Computers are marvelous machines. They can be anything you want them to be. A friend, an enemy, a travel agent, a doctor, a lawyer, a library, a comfort or a bane of existance, depending on how they are used. When I bought my computer 30 months ago I had no idea how much my life would be changed. Those changes are both positive and negative. On the plus side I have built this website and if the feedback I've received is any indication it has been inspirational to many people. I've conversed with many people throughout the world and found old friends and relatives I thought were lost to me forever. The world is now only a click away. On the minus side, I'm getting out of shape. I no longer go for walks as often as I used to, nor do I go to the library and spend hours browsing, really browsing . I don't see my friends as often as I used to and I don't talk on the telephone to my family in Scotland as often.
My Journey through Cyberspace has taken me many places. I've witenessed many things and been introduced to chat rooms. In chat rooms I've watched strangers form bonds of genuine friendship with people they have never met nor are ever likely to meet. I've seen outpourings of support for fellow chatters traumatized by some tradgedy in their personal lives. I've also witnessed the seamier side of the human condition. I've watched desparately lonely and unhappy souls involved in sordid internet affairs. I've witnessed acts of hate, jealousy, visciousness and cruelty under the cloak of annonimity in chat rooms. Indeed, I have been personally subjected to such visciousness by a very unhappy and delusional person. All wonderful material for the novel I'm working on, but heartbreaking to think that there are real people on the giving and receiving end of such manic behaviour.

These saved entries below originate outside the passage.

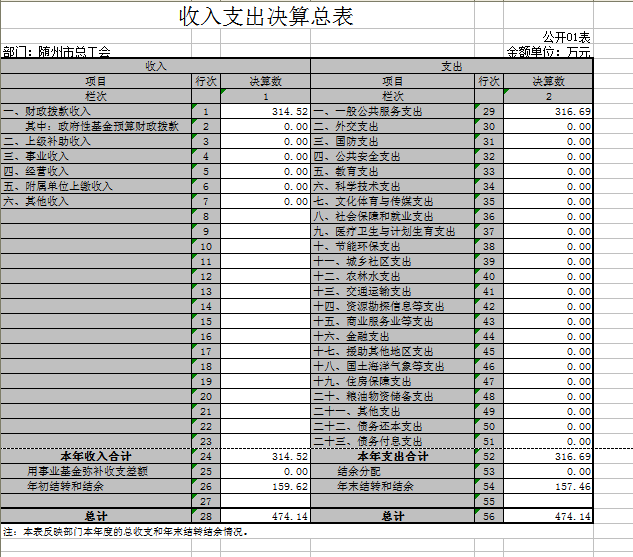Select the 本年支出合计 label cell
Image resolution: width=633 pixels, height=557 pixels.
point(393,456)
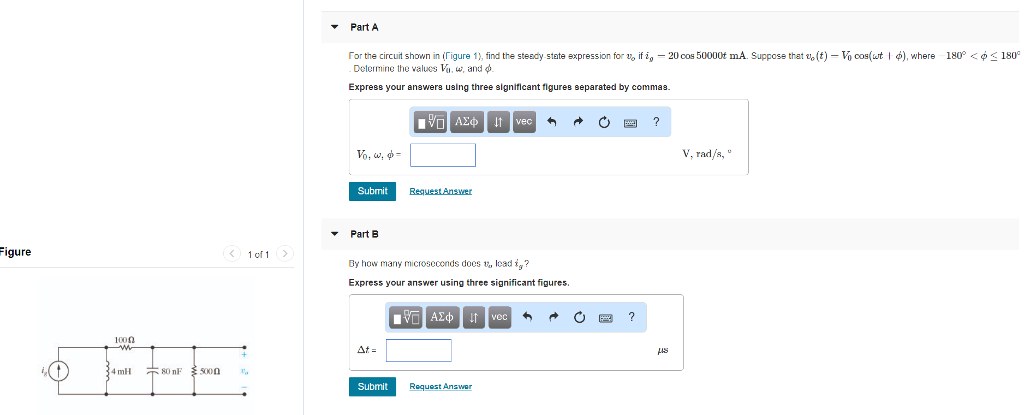
Task: Click the Δt answer input field
Action: click(x=418, y=351)
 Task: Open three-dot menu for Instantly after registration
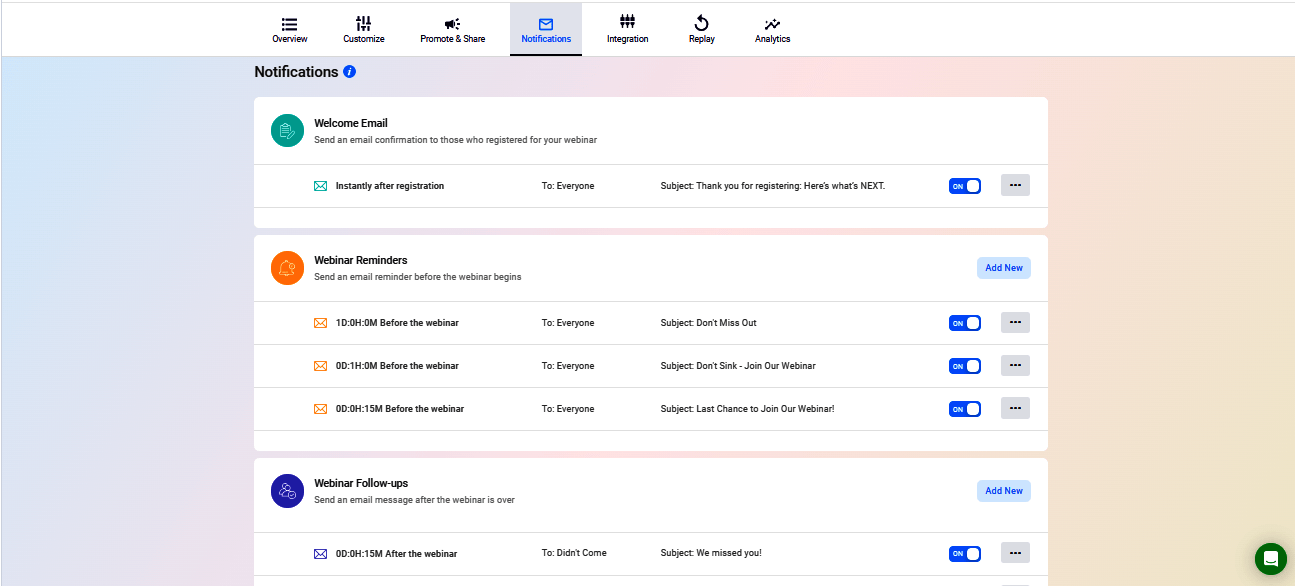[1015, 185]
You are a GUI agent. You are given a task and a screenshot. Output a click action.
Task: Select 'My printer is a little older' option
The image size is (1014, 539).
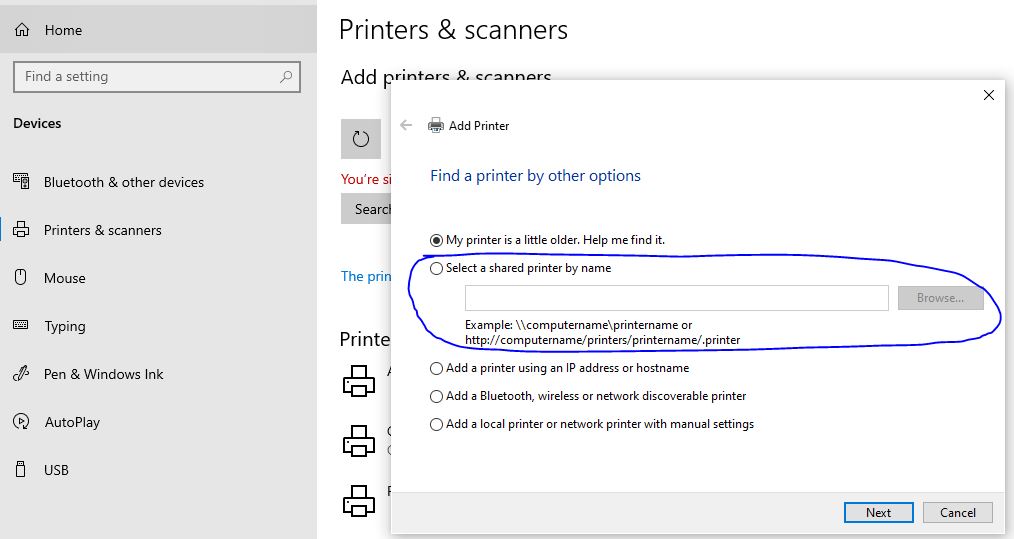436,240
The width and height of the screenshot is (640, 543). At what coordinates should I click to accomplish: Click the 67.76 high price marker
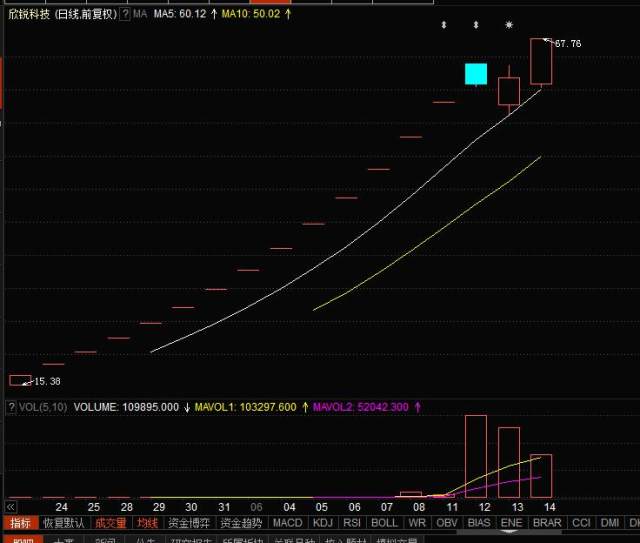566,44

As in real life sitiuations there are bullys, predators, phoneys, liars and cheats. There are also angels, innocents and genuinly caring folk. Unless you are astute enough to differentiate and navigate the minefield that chat rooms are you can be in grave danger. I have watched over the past eighteen months and saw people discover chat with hope and excitement, only to leave hurt and disallusioned.

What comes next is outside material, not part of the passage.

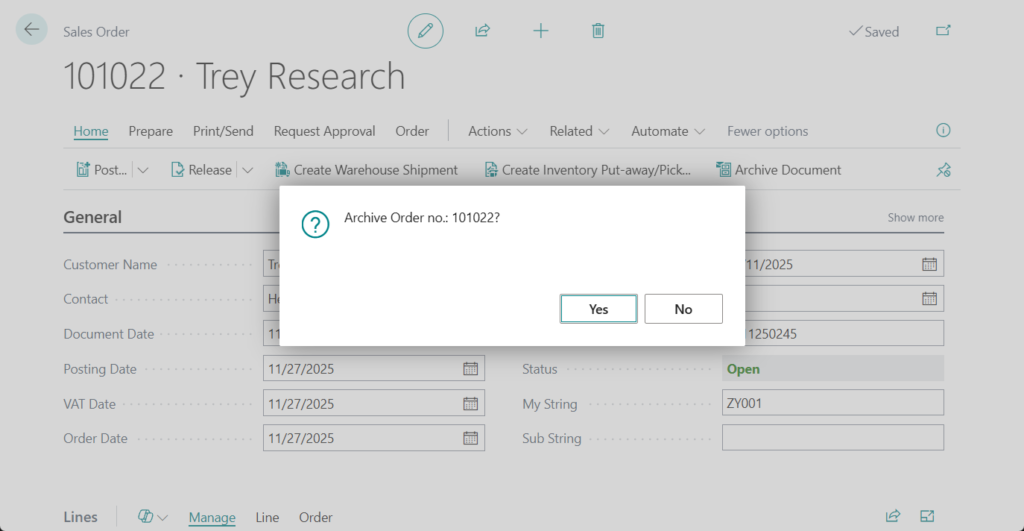Open Posting Date calendar picker
This screenshot has width=1024, height=531.
coord(470,369)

Chat profiles, meant to give some personal background and offer a starting point for conversation can be very misleading and are only as honest as the person who wrote them. Confusion can reign for a new chatter as they try to sort out the fantasy relationships that are abundant. Cyber lovers, cyber sisters, cyber brothers, cyber daughters, cyber sons and the strangest of all "cyber husbands". It makes one wonder. I have no doubt that in a few years time there will be "cyber lawyers" doing "cyber divorces". What makes a seemingly normal individual abandon discretion and self respect in a chatroom and become a public spectacle? Its interesting to note that one of the worst serial killers in North Amrerica was said to be the most charming person accross the lunch table. I refer of course to Ted Bundy.
The postiive side of chatrooms is that they allow otherwise lonely individuals to interact with their peers. People who through a physical or perhaps emotional disability are unable to meet and make friends through the normal channels can experience the joy of being part of a happy group. In this respect its theraputic and definitely recommended. Spending a few hours in chat can be very rewarding, but allowing it to consume your life is unhealthy at best and and dangerous at least. Chat addiction is as real as any other addiction and has been known to put a strain on real life relationships and in some cases destroy them. I personally know a woman who abandoned her husband and family to go to the other side to the world to be with a man she had only "chatted" to. She is now back home, estranged from her family, sadder but no wiser as she is still"chatting."
In conclusion I would like to say that these are only MY observations and opinions and you are free to disagree. I believe that in chatrooms as in real life common sense is a must.